Banks who were previously owners of customers’ bank accounts will soon have to share this information with third-party apps provided the account holder wished to do so. As a result, banks may lose absolute control of the customer accounts. In these circumstances, banks have two strategic options, excluding those where they do nothing.

How Can Banks in Europe Prepare Themselves for PSD2?

As a strategy, banks can just act as transaction processors. Though the margins, in this case, are lower, it is still worth considering, especially for large banks that can generate large volumes. Contrary to this, banks can also aim to innovate and provide other value-added services over the minimum required compliance.

Here are some of the strategic options for banks

Banks as third-party payment service providers: To safeguard one’s business and gain access to non-customers information, banks could position themselves as third-party providers seeking access to customer accounts with other financial institutions. By doing this, they will be able to deliver a range of services and could potentially cross-sell their products even to customers of competitor banks.

Banks as service providers to smaller banks: Banks can also choose to position themselves as service providers to smaller regional banks, FinTech firms, or challenger banks and charge them a fee for the same. Value-added services: Analytics is one such opportunity for banks to capitalize upon. Banks can concentrate on analyzing transaction data that could be valuable to other market players seeking to create new sales opportunities. Banks might also look to augment revenues by providing bare minimum services required for compliance and charging for other value-added services. A very good example of this could be sharing the FICO score and credit history of a customer for a fee, which is not a mandatory requirement under PSD2.

Opening up APIs and partnering with FinTech: Retail banks are at risk of becoming dumb pipes with FinTech firms using the data and services of these banks as a platform to engage with customers. However, some large banks in the European region have recognized these opportunities and are becoming a platform by partnering with FinTech firms.

This is the right time to open APIs like BBVA

BBVA is one of the first banks to do so. In 2014, the firm acquired Simple to augment its tech capabilities. The acquisition helped BBVA offer customers a data-rich analysis of their transactions. For this purpose, BBVA has started external partners from Spain to assist them in creating an API. The partners are expected to be potential API users, i.e., from the FinTech community. The approach of BBVA adds more credibility that banks and FinTech will have to work together going forward. It's great to note that BBVA is taking this measure proactively, much ahead of the deadline.

On the same lines, the Germany-based Fidor Bank offers a standardized set of RESTful APIs.
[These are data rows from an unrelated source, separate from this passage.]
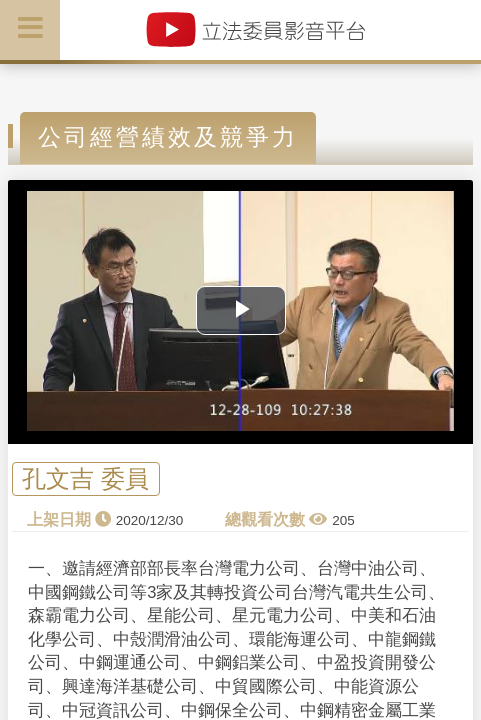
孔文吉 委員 (85, 479)
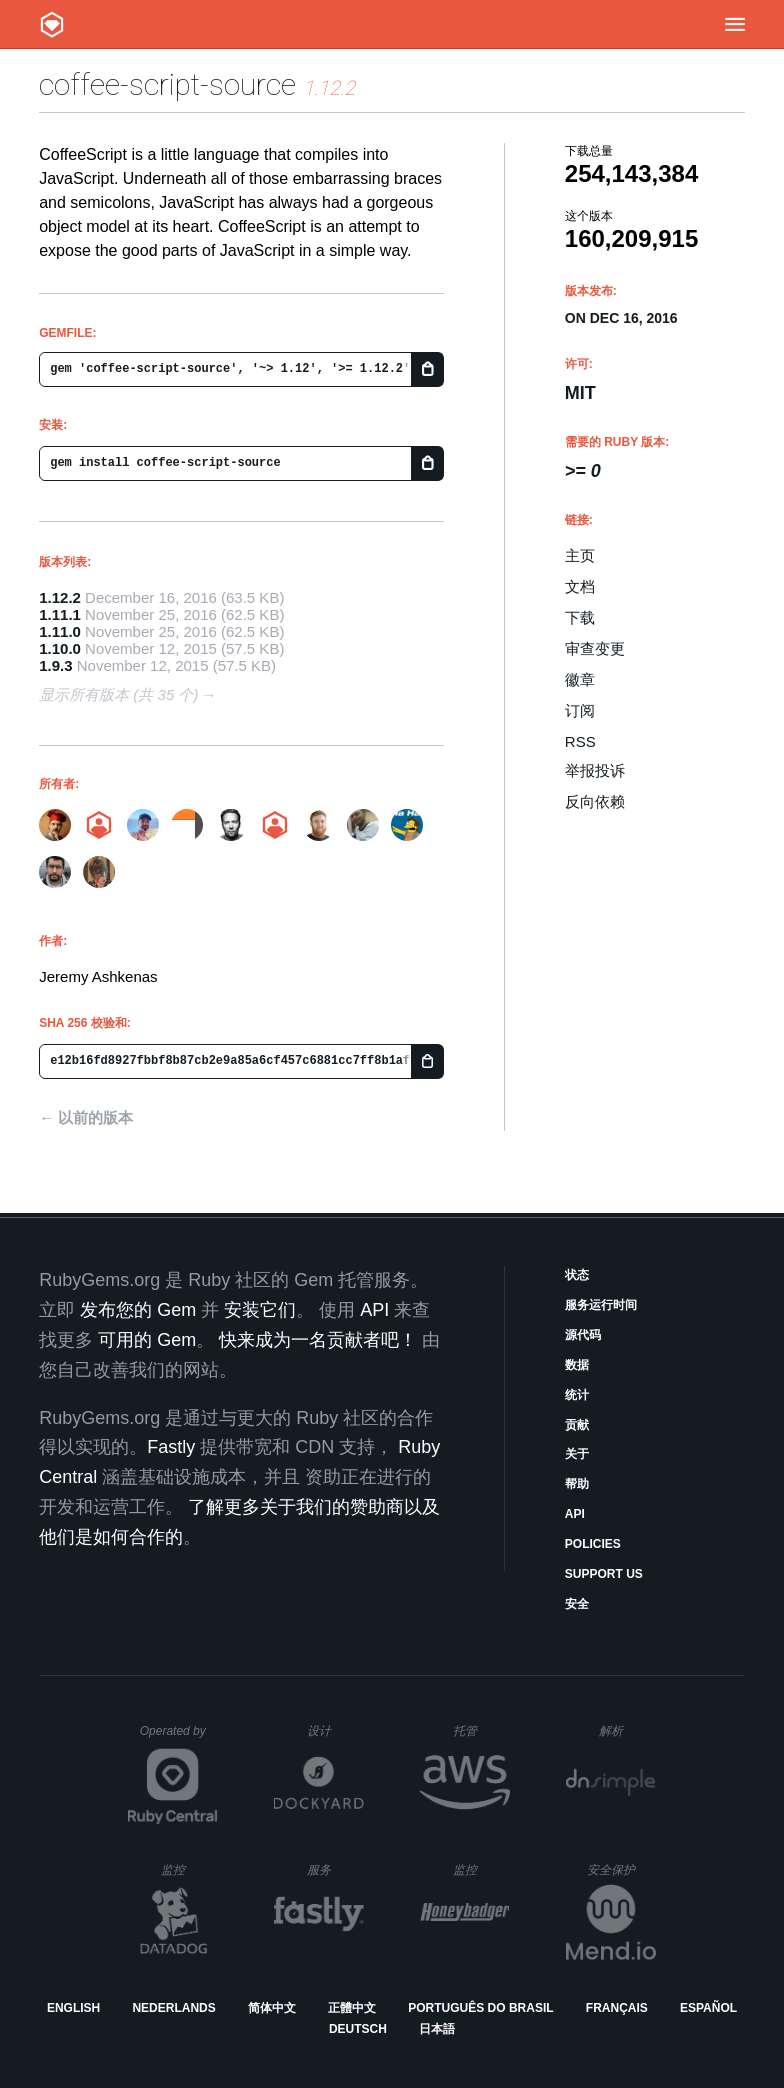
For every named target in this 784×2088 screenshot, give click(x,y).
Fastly (171, 1447)
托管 (478, 1730)
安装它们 (260, 1310)
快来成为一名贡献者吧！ (318, 1340)
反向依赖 (595, 801)
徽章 (580, 679)
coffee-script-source (167, 84)
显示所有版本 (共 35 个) (118, 694)
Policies (593, 1544)
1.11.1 (60, 614)
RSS (580, 741)
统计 (577, 1395)
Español (708, 2008)
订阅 (580, 710)
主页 (580, 555)
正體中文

With Fidor, each user can receive a specific customer ID and associated bank account. Deploying the Fidor API, requests can be made for third-party payments or transfers. Single transactions and batch transfers or direct debit withdrawals can be made using a single API-driven procedure. Web-based requests can be made to retrieve user information such as ID & customer email. In addition, the API enables developers to access general account management features. Likewise, Turkish bank Garanti has also opened its API to the external community. The bank has introduced a mobile dashboard called iGaranti that lets users cherry-pick the features of their mobile banking apps. Similar initiatives have been taken up by other European banks such as Credit Agricole, a French bank creating an online marketplace to crowdsource ideas for new banking apps, while Deutsche Bank offers an app store for its corporate clients. Going forward, it will be worth seeing how many banks go ahead and partner with FinTech firms to go digital! I think this is the time to engage with FinTech startups massively.